An effective way to incorporate those measurements has been developed and adapted to the use of cased-hole spectroscopy logs. The dry weight elemental fractions measured by the advanced pulse neutron technology are corrected for wellbore contribution and converted into dry weight mineralogical outputs. Using an automated processing workflow converts the capture and inelastic gamma-ray yields from the energy spectrum measured behind casing into the dry weight of elements and mineral fractions in the formation. The computed mineralogical outputs are then defined based on a standardized ternary diagram approach to developing dry-weight mineralogy-based lithofacies. This classification is then combined with the calibrated micro-resistivity image data collected during the open-hole logs evaluation to present a high-resolution rock typing (after Kumar & Kear). The resulting log is dry weight mineralogy-based high-resolution lithofacies that contain vital information to support geological and petrophysical reserves modeling adjustments during development and production.

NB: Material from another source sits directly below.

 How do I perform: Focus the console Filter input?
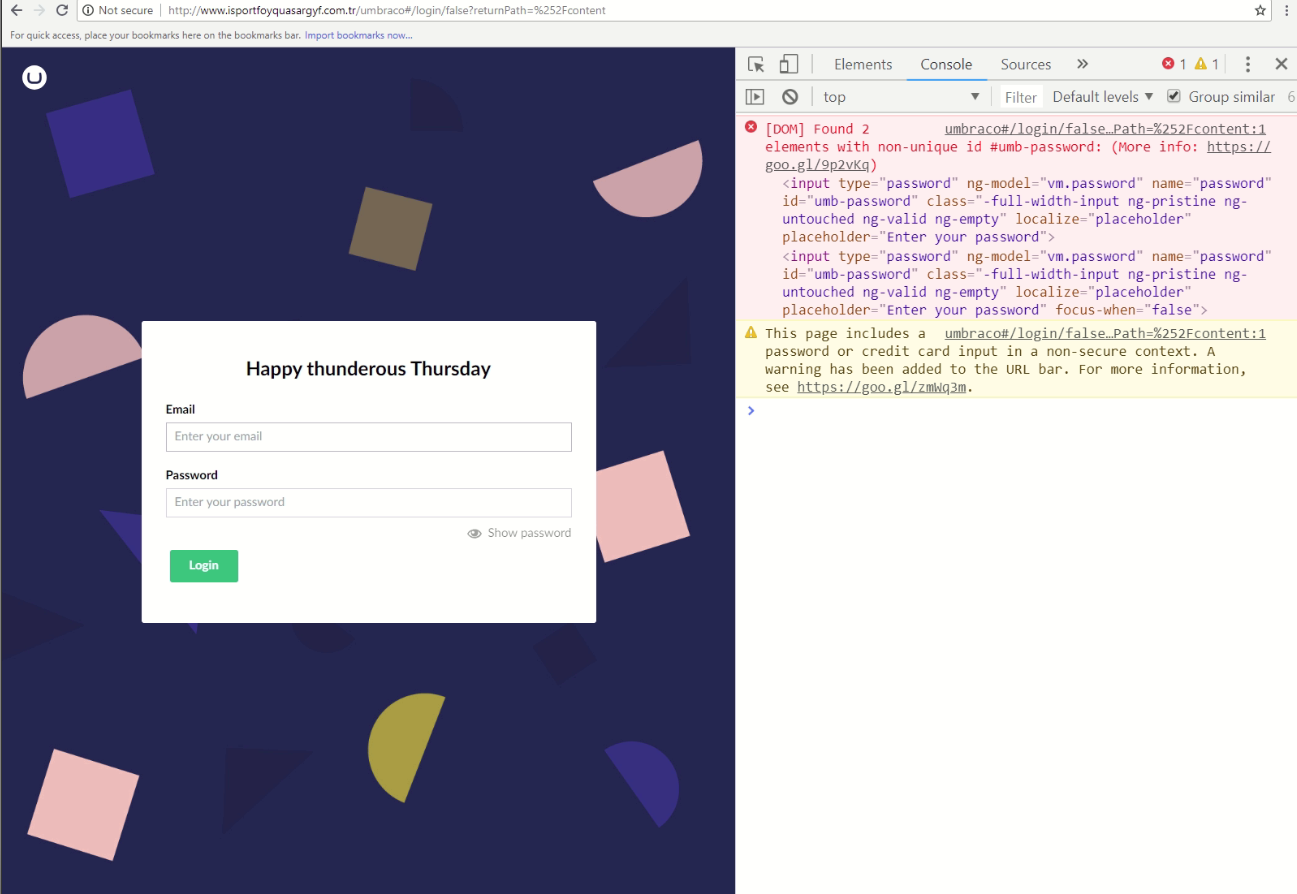[x=1021, y=97]

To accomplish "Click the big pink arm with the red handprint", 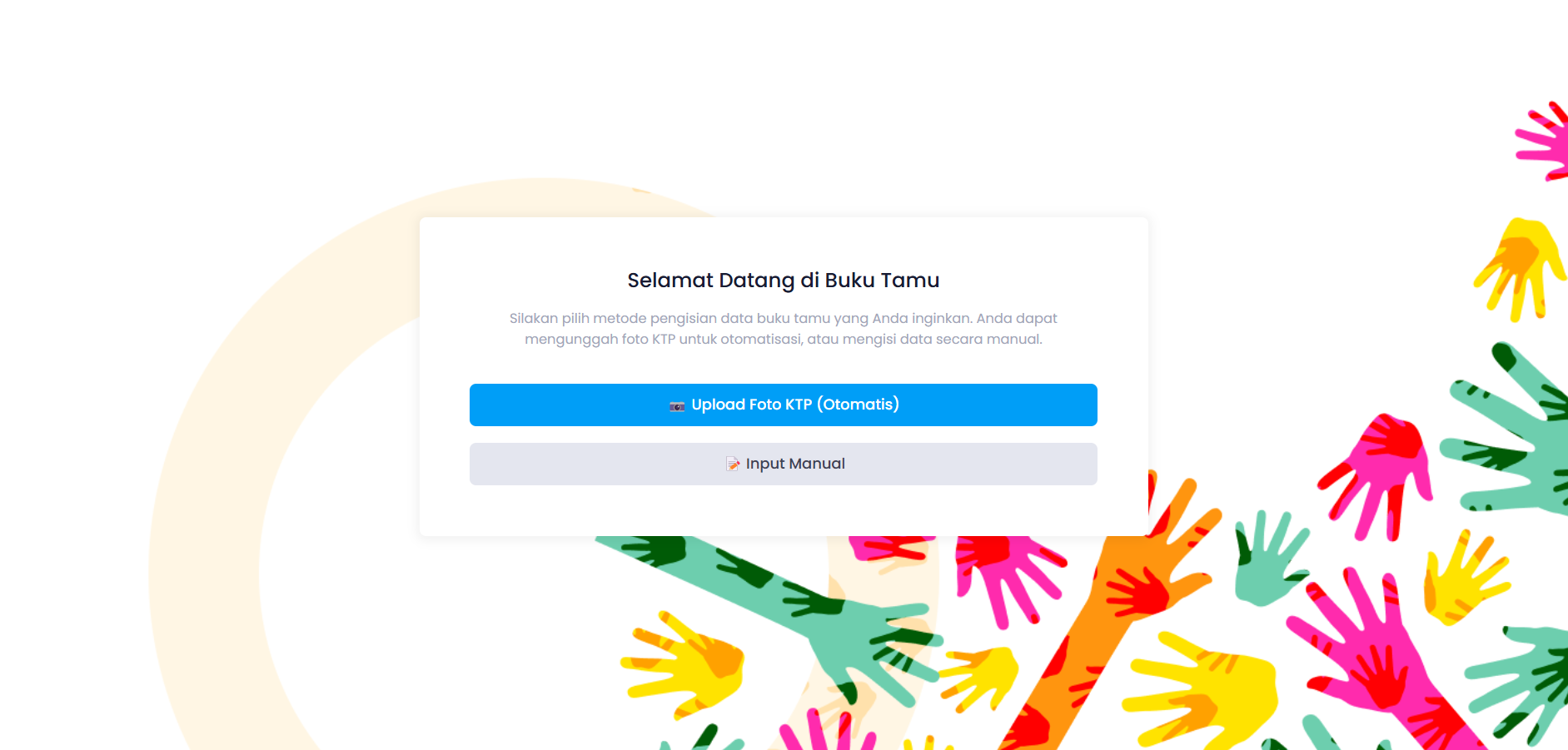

The paper demonstrates the applicability of the method to cased-hole environments in fields with mixed lithology and complex geological background. Once a robust lithofacies classification is achieved, this is applied for detailed stratigraphic analysis, well-to-well correlation, or refined static reservoir modeling. A standardized mineral-based facies scheme guides the selection of higher completion-quality intervals, otherwise difficult to define in old wells with limited original evaluation. Besides, thin beds that were previously bypassed can be detected and characterized for high-resolution net pay calculation leveraging the high-resolution lithofacies output from this approach. The lithofacies classification (synthetic core) provides important input to the study of reservoir connectivity in the development phase and production optimization. Moreover, a synthetic core description would be critical when reassessing mature fields and defining completion and production strategies where core data is not available.

The approach and workflow can be implemented in various cases as a cost-effective solution in multiple scenarios and different formation types.